# Generating Graph Data from Gemini 

In this notebook we will use Google Gemini Pro and LangChain to:
* Generate topics about Neo4j, Graph Data Science, and Graph Theory  
* Generate questions and answer pairs about these topcis 
* Expand the question and answer pairs to produce additional questions that could have resulted in each answer (response)

This workflow will enable us to generate a large number of questions and answers that can be used to train a model to generate prompts from answers. The data can also be used as an evaluation data set for RAG applications. 


## Load Libraries

In [1]:
import numpy as np
import pandas as pd
pd.set_option('display.max_columns', None)
pd.set_option('display.max_rows', None)
pd.set_option('display.max_colwidth', None)

In [2]:
from IPython.display import display, Markdown

def print_md(string):
    display(Markdown(string))


In [3]:
# to read .env file 
# !pip install python-dotenv

import os
from dotenv import load_dotenv



In [5]:
# !pip install --upgrade --quiet langchain 
import langchain

# !pip install --upgrade --quiet  langchain-google-genai
import langchain_google_genai
from langchain_google_genai import ChatGoogleGenerativeAI
from langchain.prompts import PromptTemplate

from langchain_core.output_parsers import StrOutputParser

from langchain.prompts import PromptTemplate
from langchain_core.output_parsers import JsonOutputParser
from langchain_core.pydantic_v1 import BaseModel, Field
from typing import List


In [4]:
import warnings
warnings.filterwarnings('ignore')

## Instantiate LangChain for Gemini 
We will use LangChain's [GCP integration](https://python.langchain.com/docs/integrations/chat/google_generative_ai/) so that we can leverage prompt templates and easily swap out models if necessary. 

In [6]:
# read API key from local .env 
load_dotenv()
if "GOOGLE_API_KEY" not in os.environ:
    os.environ["GOOGLE_API_KEY"] = os.getenv('GEMINI_API_KEY')

In [7]:
# instantiate Gemini via LangChain 
llm = ChatGoogleGenerativeAI(model="gemini-1.5-pro-latest", convert_system_message_to_human=True)

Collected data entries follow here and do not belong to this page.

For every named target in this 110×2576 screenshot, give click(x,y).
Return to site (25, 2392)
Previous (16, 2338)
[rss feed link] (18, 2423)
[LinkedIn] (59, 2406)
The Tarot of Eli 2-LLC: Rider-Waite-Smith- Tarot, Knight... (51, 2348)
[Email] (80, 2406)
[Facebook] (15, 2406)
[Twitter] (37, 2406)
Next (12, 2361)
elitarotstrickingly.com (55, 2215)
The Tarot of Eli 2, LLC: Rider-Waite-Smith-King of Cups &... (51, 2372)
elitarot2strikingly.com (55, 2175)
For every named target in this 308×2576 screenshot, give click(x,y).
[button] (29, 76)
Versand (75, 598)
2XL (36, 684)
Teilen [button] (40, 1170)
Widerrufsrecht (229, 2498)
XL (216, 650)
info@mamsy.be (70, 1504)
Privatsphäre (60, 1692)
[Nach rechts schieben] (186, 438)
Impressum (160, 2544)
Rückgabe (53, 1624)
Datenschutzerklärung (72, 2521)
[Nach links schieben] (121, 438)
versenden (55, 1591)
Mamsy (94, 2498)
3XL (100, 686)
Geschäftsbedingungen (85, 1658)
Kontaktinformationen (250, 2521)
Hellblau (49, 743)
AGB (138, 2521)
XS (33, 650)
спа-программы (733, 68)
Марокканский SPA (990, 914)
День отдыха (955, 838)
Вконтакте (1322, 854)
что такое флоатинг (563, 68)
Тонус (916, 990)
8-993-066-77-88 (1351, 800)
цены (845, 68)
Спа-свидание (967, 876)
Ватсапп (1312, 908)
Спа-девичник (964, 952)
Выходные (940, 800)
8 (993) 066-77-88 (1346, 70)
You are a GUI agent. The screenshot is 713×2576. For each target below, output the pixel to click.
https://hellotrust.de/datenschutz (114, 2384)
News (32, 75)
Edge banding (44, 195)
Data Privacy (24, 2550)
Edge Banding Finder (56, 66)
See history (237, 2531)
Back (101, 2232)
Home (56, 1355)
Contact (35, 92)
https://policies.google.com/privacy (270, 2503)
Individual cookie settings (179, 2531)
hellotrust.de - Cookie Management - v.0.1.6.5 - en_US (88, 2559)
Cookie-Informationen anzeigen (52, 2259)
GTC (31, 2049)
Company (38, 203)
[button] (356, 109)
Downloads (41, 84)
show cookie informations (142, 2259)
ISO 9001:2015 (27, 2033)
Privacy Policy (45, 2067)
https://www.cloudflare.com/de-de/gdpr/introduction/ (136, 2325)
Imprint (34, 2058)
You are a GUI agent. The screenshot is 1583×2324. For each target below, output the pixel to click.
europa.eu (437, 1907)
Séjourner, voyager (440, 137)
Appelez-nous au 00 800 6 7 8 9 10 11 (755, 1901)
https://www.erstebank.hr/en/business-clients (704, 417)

# run test query to confirm setup 
prompt = '''What is Jupiter's largest moon? How does its size compare to the size of Earth?'''
result = llm.invoke(prompt)
print_md(result.content)

Jupiter's largest moon is **Ganymede**. It's not only the largest moon of Jupiter but also the largest moon in our entire solar system! 

Here's how it compares to Earth:

*   **Diameter:** Ganymede has a diameter of about 5,268 kilometers (3,273 miles), making it roughly 26% larger than the Earth's Moon and even bigger than the planet Mercury! 
*   **Mass:** Despite its size, Ganymede is less dense than Earth, resulting in it having only about half the mass of our Moon. 


LangChain's [ChatPromptTemplate](https://python.langchain.com/docs/modules/model_io/prompts/quick_start/#chatprompttemplate) allows us to provide general instructions to the LLM which can then be augmented by a user message. 

In [8]:
# instantiate the Chat Template 
from langchain_core.prompts import ChatPromptTemplate

# create the prompt template with Neo4j expertise 
neo4j_prompt = ChatPromptTemplate.from_messages([
    ("system", "You are a helpful expert skilled and knowledgeable about Neo4j databases, Graph Data Science, knowledge graphs, and graph theory."), 
    ("user", "{input}")
])

## Generate Question Topics
Next we will ask the LLM to generate topics about Neo4j, Graph Data Science, and Graph Theory. These topics will be the categories we use next to generate question and answer pairs. 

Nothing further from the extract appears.